Qui est Tarik Choho, le Monsieur Afrique de l’OCP ?

Tarik Choho a été approché par l’OCP pour s’occuper du commercial et de la stratégie du groupe, plus particulièrement en Afrique avec la nouvelle filiale OCP Africa. Il a sillonné le monde avant d’atterrir chez le leader des produits phosphatés.

Quand nous arrivons enfin à prendre contact avec Tarik Choho, il vient de descendre de l’avion. Voyager est une deuxième nature pour ce lauréat de l’ENSTA ParisTech, qui a passé ses trente ans de carrière à sillonner le monde. D’origine rifaine, il avait trois ans quand sa petite famille est partie s’installer au Sénégal pour suivre son père qui « travaillait là-bas ». Il revient à Rabat à l’âge de huit ans avant de débarquer en France afin d’y poursuivre ses études supérieures: classes préparatoires, Polytechnique, ENSTA. Malgré des études d’ingénierie prenantes, il trouve le temps de faire un DEA de mathématiques, uniquement parce que « ça l’amusait ». Son premier job à Gaz de France (qui deviendra GDF Suez et plus récemment Engie) lui permet de se déplacer un peu partout. Italie, Inde, États-Unis et Azerbaïdjan sont des destinations fréquentes. Areva, le spécialiste du nucléaire qu’il intègre en 1996 en tant que directeur de projet, l’expatrie au pays de l’Oncle Sam pendant dix ans.

Polyglotte

Tout au long de notre entretien, les termes techniques ponctuent les propos de Tarik Choho. Il parle plans gaziers (l’ingénieur construisait des installations gazières) puis change de jargon pour retracer son parcours à Areva: il évoque alors le recyclage de combustibles nucléaires ou la conversion de plutonium en combustible pour réacteur. Autant de thématiques que le nouveau patron d’OCP Africa maîtrise. Depuis 2015, c’est de phosphate qu’il est question. L’univers change, certes, mais les rouages du business international restent les mêmes. Et cet ex-directeur général adjoint en charge du commercial au sein du Groupe Areva doit en partie sa réussite à sa maîtrise des langues. Il parle arabe, français, anglais, amazigh, portugais, russe, chinois, japonais… et même le polonais, qu’il « ne maîtrise plus comme avant », regrette-t-il. Et d’ajouter: « Quand vous partez au Japon et que vous récitez quelques haïkus (poèmes), cela facilite le business ». Désormais, c’est le wolof et le swahili qu’il veut apprendre.

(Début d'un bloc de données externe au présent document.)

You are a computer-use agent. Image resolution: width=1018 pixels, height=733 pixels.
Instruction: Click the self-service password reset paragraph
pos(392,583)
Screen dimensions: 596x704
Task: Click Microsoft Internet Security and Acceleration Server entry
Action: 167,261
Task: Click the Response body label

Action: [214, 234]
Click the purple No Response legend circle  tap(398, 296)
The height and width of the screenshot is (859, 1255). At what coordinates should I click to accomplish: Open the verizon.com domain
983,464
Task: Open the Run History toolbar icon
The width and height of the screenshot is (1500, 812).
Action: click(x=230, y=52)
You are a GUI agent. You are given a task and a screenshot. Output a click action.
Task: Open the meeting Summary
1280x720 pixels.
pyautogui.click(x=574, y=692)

Une approche différente pour l’Afrique

Ce père de deux enfants (un garçon de 18 ans et une fille de 15 ans) est peu prolixe sur sa famille. « Par pudeur rifaine », se justifie-t-il. Il élude le sujet en parlant de sa mission et de son travail. Le directeur général adjoint à l’OCP en charge de la direction commerciale et de la stratégie se montre enthousiaste en parlant de sa mission de développer le business du groupe à l’international à travers « les partenariats et les éventuelles acquisitions ». Le focus sur l’Afrique est un impératif de marché. « Si on veut faire la différence en Afrique, on doit s’occuper de tout nous-mêmes, d’où la création de OCP Africa, une entreprise qui va travailler différemment du reste du groupe », révèle-t-il.

Il a dit « oui » à Terrab

Mostafa Terrab, PDG de l’OCP, a lui-même recruté Tarik Choho à l’OCP. La rencontre des deux hommes s’est faite fin 2014 à Paris dans un cadre professionnel. « C’est quelqu’un qui a le contact facile et qui veut faire des choses intéressantes. C’est très facile, donc, de dire oui à Terrab », confie Choho. Quand on évoque son réseau, encore une fois, monsieur Afrique de l’OCP, joue la carte de la modestie. « Je ne suis pas un homme de réseaux », déclare celui qui avait pour client le département américain de l’énergie quand il était dans le nucléaire, avant de préciser : « J’ai plutôt des amis… beaucoup d’amis ».